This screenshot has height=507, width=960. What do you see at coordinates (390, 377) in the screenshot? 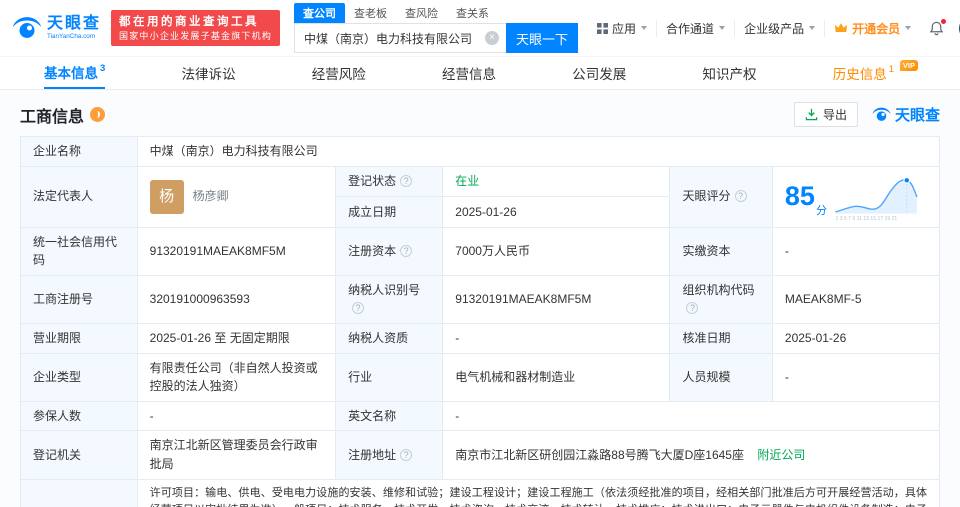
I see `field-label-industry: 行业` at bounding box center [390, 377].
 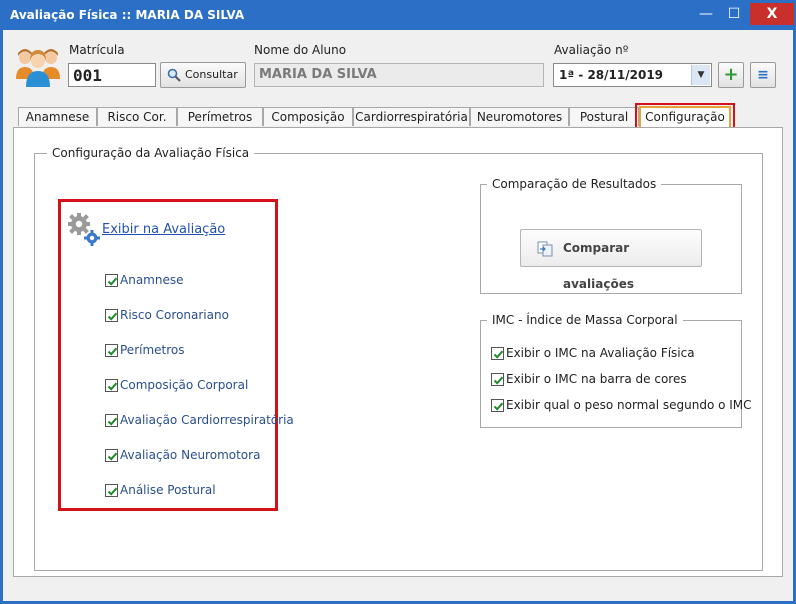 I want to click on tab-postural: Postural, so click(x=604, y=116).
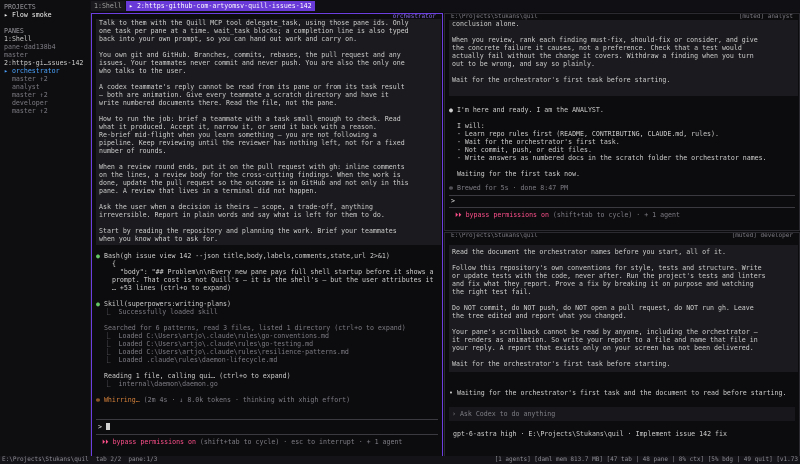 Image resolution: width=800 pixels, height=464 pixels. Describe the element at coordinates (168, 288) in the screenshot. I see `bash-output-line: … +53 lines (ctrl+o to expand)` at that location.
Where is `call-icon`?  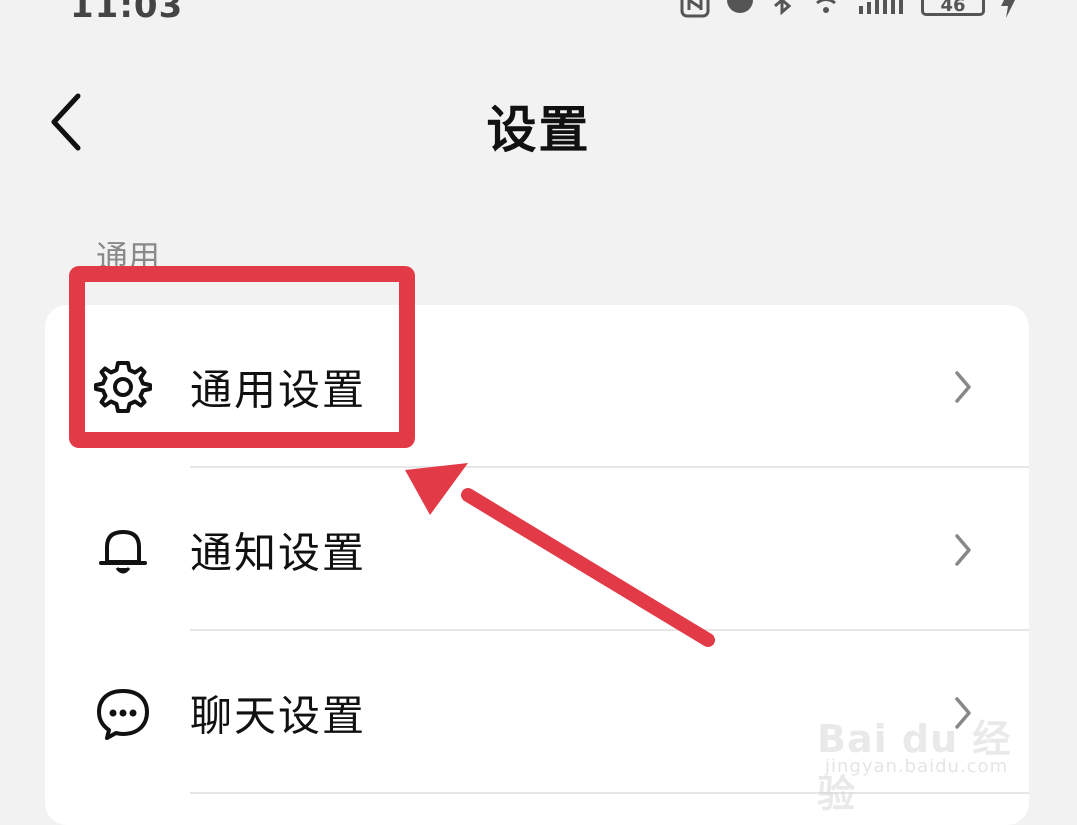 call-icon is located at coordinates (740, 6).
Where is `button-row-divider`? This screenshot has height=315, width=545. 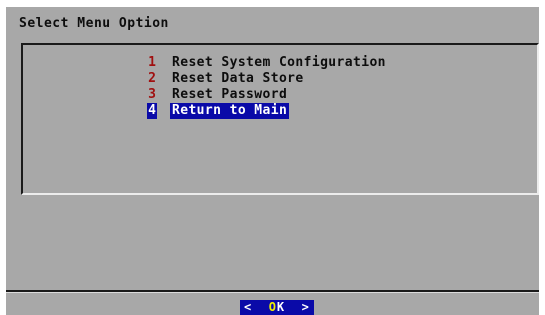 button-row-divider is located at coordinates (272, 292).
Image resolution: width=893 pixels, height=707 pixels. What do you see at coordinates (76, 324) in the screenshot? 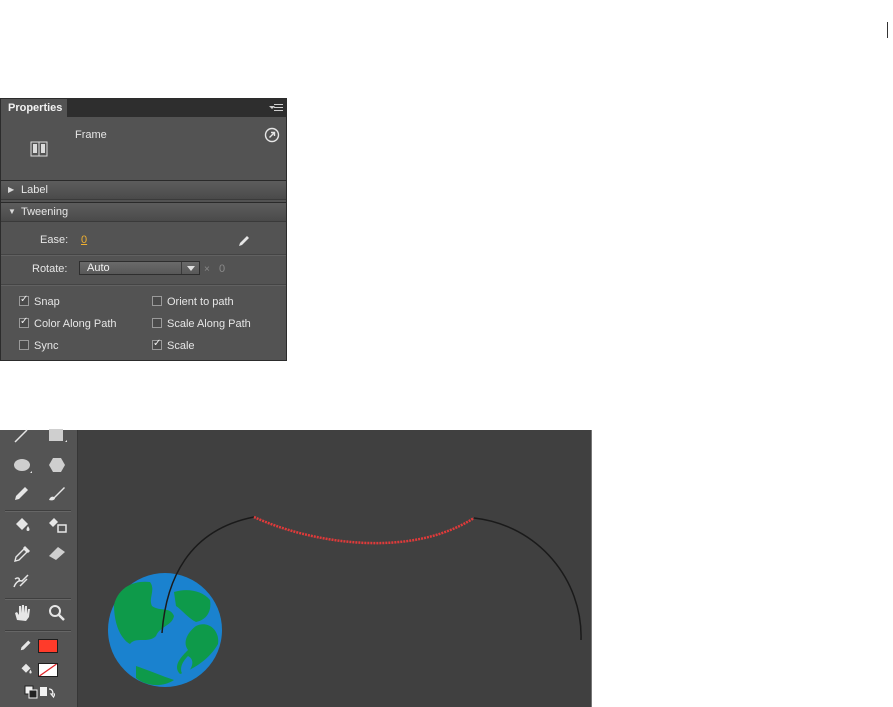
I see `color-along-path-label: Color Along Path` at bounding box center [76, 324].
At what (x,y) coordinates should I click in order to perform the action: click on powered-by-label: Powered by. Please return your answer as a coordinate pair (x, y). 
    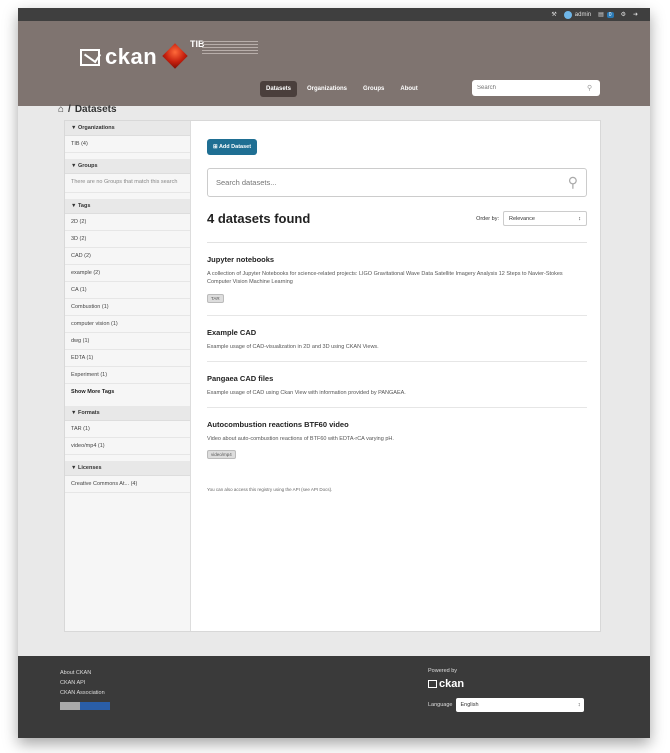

----

Try it >> Starting at the line containing "Image resolution: width=893" and ending at the last of the entries, write those lines out again with "screenshot" replaced by "screen capture" and nothing else changed. Leave out the pictures.

Task solution >>
Image resolution: width=893 pixels, height=707 pixels. What do you see at coordinates (76, 324) in the screen capture? 
I see `color-along-path-label: Color Along Path` at bounding box center [76, 324].
At what (x,y) coordinates should I click in order to perform the action: click on powered-by-label: Powered by. Please return your answer as a coordinate pair (x, y). 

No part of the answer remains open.